Electronic Thesis and Dissertation Repository

Thesis Format



Master of Science




Boffa, Michael B.


Metastasis and angiogenesis are hallmarks of aggressive cancers, both depending on degradation of extracellular matrix by proteases such as plasmin. Plasmin activation is inhibited by thrombin-activatable fibrinolysis inhibitor (TAFI)-mediated cleavage of terminal lysine residues on plasminogen receptors. Activation of TAFI is most effectively done in complex with thrombomodulin (TM). TM is known to have anti-cancer properties, but it is not known if this is due to TAFI activation or an alternative substrate protein C (PC). We hypothesize that specific promotion of TAFI activation with TM treatment will attenuate metastatic and angiogenic capabilities of tumour cells.

Melanoma and lung carcinoma cells were treated with either wild-type, TAFI-specific, or PC-specific TM. In vitro plasminogen activation, invasion, proteolysis, and tube formation assays were performed in each cell type and TAFI-specific TM was found to reduce metastatic and angiogenic potential. This suggests that TAFI activation accounts for the anti-metastatic and anti-angiogenic properties of TM.

Summary for Lay Audience

Metastasis is the spread of cancer cells from one location in the body to another and is the main cause of death for people with cancer. Angiogenesis is the formation of new blood vessels and is required to supply cancer cells with oxygen and nutrients so the cancer and grow and spread. Both metastasis and angiogenesis depend on the movement of either cancer cells or the cells that line blood vessels. For these cells to move through the body, they need to break down structural proteins that surround cells. Plasmin is a major enzyme used by cancer and blood vessels to break down these proteins. This process can be stopped by preventing the generation of plasmin using another protein called TAFI. However, TAFI first needs to be activated before plasmin generation can be stopped. This is most effectively done by another complex involving the protein thrombomodulin (TM). We think that promoting TAFI activation with TM will stop plasmin activation, and therefore, will prevent metastasis and angiogenesis.

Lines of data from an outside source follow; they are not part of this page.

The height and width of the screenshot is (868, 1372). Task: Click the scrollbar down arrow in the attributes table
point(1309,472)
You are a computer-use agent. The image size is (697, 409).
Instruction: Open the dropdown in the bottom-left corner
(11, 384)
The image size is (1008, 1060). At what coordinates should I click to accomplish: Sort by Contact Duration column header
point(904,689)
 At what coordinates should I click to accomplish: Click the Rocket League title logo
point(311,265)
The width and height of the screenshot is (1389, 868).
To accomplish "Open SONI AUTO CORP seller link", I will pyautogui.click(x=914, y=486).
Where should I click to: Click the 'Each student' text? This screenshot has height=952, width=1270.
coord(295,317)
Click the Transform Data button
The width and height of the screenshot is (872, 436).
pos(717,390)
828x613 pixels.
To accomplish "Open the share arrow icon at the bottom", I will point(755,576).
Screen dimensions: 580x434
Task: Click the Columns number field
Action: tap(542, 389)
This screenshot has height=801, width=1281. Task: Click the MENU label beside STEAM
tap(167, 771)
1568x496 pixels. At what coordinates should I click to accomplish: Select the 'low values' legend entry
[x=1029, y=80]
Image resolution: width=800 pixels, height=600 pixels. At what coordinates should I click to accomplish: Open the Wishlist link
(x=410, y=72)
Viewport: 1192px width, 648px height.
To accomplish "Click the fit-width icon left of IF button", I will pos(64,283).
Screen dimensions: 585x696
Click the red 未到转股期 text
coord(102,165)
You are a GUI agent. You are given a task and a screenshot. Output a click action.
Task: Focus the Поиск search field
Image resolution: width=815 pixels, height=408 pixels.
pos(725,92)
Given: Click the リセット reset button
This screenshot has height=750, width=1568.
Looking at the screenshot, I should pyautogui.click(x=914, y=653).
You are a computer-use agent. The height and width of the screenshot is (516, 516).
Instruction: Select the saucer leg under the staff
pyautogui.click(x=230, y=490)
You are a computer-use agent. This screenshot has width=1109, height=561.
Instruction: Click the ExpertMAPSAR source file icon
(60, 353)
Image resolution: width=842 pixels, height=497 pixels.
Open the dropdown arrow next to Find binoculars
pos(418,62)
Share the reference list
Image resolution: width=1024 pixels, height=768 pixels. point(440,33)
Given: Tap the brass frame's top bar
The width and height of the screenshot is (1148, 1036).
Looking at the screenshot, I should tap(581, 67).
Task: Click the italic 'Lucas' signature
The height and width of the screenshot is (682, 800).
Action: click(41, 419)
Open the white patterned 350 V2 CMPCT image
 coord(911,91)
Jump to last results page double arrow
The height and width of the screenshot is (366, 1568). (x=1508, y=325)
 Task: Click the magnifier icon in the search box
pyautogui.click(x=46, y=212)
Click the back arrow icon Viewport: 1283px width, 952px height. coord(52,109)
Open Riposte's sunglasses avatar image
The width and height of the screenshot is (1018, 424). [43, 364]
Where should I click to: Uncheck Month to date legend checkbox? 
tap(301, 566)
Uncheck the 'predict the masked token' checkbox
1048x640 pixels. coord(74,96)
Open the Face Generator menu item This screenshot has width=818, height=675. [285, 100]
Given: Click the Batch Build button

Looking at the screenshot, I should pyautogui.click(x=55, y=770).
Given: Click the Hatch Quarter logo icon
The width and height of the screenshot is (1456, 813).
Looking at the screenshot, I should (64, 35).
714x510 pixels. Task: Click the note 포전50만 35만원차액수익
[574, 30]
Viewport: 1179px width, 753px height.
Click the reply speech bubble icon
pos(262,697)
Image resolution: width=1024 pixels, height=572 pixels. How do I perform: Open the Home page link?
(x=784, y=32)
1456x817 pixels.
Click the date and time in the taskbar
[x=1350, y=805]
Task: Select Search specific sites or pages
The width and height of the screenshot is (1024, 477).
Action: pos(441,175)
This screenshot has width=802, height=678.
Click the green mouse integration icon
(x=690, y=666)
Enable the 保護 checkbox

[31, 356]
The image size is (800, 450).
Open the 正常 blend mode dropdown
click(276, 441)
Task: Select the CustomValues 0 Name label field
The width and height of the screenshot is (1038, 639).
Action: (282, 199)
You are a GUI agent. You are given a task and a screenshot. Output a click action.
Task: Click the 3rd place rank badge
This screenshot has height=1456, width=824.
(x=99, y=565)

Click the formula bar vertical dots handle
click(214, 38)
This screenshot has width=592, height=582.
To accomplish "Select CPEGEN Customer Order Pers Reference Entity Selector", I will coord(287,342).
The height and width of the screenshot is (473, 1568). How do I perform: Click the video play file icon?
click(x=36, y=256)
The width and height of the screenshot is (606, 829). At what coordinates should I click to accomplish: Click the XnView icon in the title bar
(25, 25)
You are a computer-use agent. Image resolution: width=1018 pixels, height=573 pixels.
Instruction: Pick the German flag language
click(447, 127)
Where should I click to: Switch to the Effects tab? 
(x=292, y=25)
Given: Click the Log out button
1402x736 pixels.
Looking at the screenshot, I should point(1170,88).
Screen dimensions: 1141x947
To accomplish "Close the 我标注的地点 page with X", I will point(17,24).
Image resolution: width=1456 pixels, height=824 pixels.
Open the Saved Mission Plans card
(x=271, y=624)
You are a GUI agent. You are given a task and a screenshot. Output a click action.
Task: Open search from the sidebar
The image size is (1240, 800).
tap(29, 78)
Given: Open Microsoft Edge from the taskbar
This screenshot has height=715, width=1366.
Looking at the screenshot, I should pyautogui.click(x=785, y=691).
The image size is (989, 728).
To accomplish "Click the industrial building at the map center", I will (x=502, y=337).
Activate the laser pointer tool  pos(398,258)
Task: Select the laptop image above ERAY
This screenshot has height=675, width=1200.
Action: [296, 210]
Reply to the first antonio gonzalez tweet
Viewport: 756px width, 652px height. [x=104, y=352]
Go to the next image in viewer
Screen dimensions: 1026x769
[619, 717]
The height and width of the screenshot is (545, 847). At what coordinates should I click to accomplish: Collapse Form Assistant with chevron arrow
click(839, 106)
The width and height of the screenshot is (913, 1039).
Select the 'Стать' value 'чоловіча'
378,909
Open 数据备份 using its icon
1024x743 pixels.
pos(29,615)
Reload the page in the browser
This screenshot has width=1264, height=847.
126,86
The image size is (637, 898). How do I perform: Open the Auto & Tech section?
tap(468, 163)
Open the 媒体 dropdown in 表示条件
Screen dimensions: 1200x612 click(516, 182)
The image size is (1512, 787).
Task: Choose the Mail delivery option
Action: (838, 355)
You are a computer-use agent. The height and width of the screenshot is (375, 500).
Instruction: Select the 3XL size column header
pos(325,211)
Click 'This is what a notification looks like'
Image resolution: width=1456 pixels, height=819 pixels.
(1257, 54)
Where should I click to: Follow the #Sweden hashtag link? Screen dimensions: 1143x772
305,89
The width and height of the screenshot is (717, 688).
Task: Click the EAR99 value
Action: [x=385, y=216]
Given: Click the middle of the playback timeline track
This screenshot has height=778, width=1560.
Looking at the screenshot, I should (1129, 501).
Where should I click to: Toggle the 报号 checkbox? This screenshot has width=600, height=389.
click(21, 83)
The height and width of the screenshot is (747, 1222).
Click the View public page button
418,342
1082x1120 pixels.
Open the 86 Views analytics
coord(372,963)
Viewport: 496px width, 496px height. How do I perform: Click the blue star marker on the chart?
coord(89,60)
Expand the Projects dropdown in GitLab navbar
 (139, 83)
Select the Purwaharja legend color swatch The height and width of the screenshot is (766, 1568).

Melanoma and lung cancer are two dangerous and common types of cancer that have much higher mortality rates when metastasis and angiogenesis occur. We used our TM treatment on these two types of cancer to see if different aspects of metastasis and angiogenesis could be prevented. As predicted, TM treatment was able to stop plasmin activation and prevent metastatic and angiogenic abilities of both melanoma and lung cancer. In the future, this could be used as a new cancer treatment strategy.